Mme la marquise de Monconseil, fille du marquis de Curzay, avait alors quatre-vingt-cinq ans. On m'a souvent dit que, même à cet âge, elle était encore belle. M. de Monconseil l'épousa fort jeune. Il était militaire, comme presque tous les gentilshommes à cette époque. Il avait eu une jeunesse très dissipée, très vive, et avait été page de Louis XIV. Il racontait qu'éclairant un soir ce monarque, comme il sortait de chez Mme de Maintenon, il avait mis, avec les deux flambeaux qu'il tenait allumés dans une seule main, selon l'usage d'alors…, il avait mis, dis-je, le feu à la perruque du roi. En contant cette histoire à sa fille, soixante-dix ans après, il était repris d'une peur telle qu'il en tremblait.
M. de Monconseil avait fait toutes les guerres de la fin du règne de Louis XIV, et celles de Louis XV. Sa femme, belle, spirituelle et intrigante, avait beaucoup servi à sa fortune. Je crois qu'ils s'étaient mutuellement pardonné beaucoup d'erreurs. Ils vivaient souvent loin, l'un de l'autre. M. de Monconseil, lieutenant général de très bonne heure, était commandant de la Haute-Alsace et résidait toujours à Colmar. Il venait rarement à Paris, où sa femme demeurait la plupart du temps et où elle soignait ses intérêts avec une grande suite. J'ai entendu dire qu'elle n'avait jamais laissé passer un courrier sans lui écrire des lettres très courtes, mais pleines de choses intéressantes, et comme il n'y avait pas alors de gazettes, les correspondances particulières acquéraient le plus grand prix. Combien il est à regretter que de semblables recueils aient été détruits!
M. de Monconseil, à l'âge de quarante ans, par une circonstance que je regrette vivement de ne pas savoir, quitta le service et se retira dans sa terre de Tesson, en Saintonge.
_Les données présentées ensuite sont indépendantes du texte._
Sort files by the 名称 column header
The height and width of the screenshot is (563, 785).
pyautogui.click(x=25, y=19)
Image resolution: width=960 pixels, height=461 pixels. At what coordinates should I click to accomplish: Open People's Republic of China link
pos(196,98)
Il s'y établit et n'en sortit plus jusqu'à l'âge de quatre-vingt-dix ans qu'il y mourut, après une vie édifiante et admirable, laissant des établissements de charité bien plus considérables qu'on n'aurait pu l'attendre de sa fortune, qui, quoique fort aisée, n'était pas immense. Il possédait une belle maison à Saintes, où il passait trois mois d'hiver. Le reste de l'année, il habitait Tesson, créé par lui et dont il avait planté le parc et les jardins. Il allait rarement à Paris voir sa femme, qui y avait une bonne et agréable maison. Grâce à ses instances, son gendre, M. de La Tour du Pin, avait permis que Mme de La Tour du Pin sortît de son couvent de loin en loin pour s'installer pendant quelques mois à Tesson auprès de son père. Mais cela n'est arrivé que deux ou trois fois en quarante-cinq ans.
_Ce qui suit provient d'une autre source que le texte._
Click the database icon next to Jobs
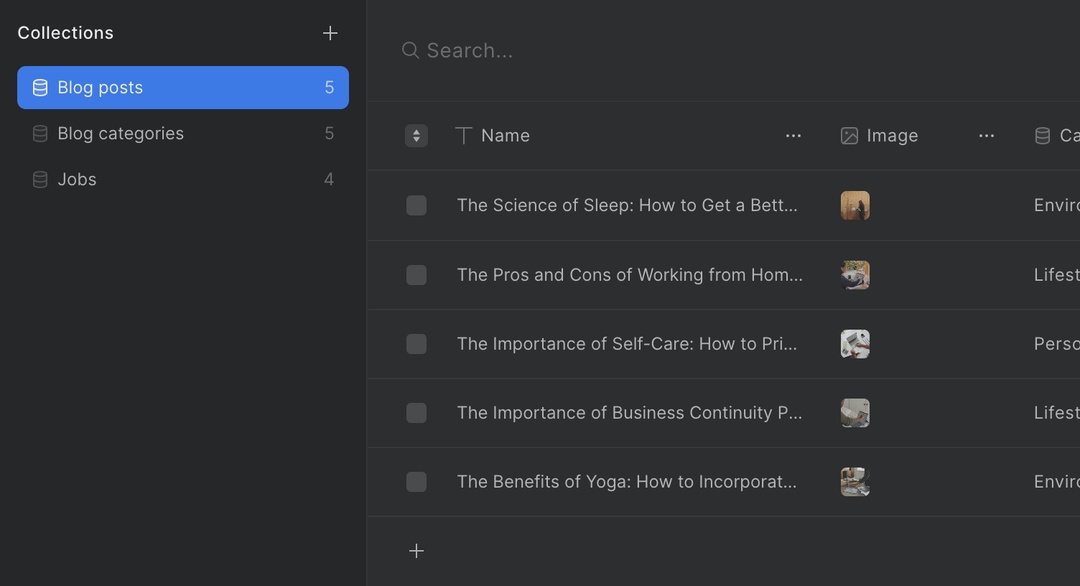The image size is (1080, 586). (x=39, y=179)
Mme de Monconseil alla dans une seule occasion, je crois, voir son mari. Ce voyage lui parut si long qu'elle ne fut pas tentée de le recommencer. Ils n'en étaient pas moins dans les meilleurs termes ensemble, et Mme de Monconseil, très attentive à tenir son mari au courant de tous les intérêts et de toutes les nouvelles, lui écrivait régulièrement, comme je l'ai dit, tous les courriers.
M. de Monconseil aima beaucoup son petit-fils, qui se rendait souvent à Tesson et en revenait toujours la bourse pleine. Ses visites à son grand-père lui valaient un bien plus précieux encore que l'argent qu'il lui donnait: c'étaient les bons principes de gentilhomme chevaleresque, les lois de l'honneur qu'il gravait dans son jeune cœur et qui ne se sont jamais effacés.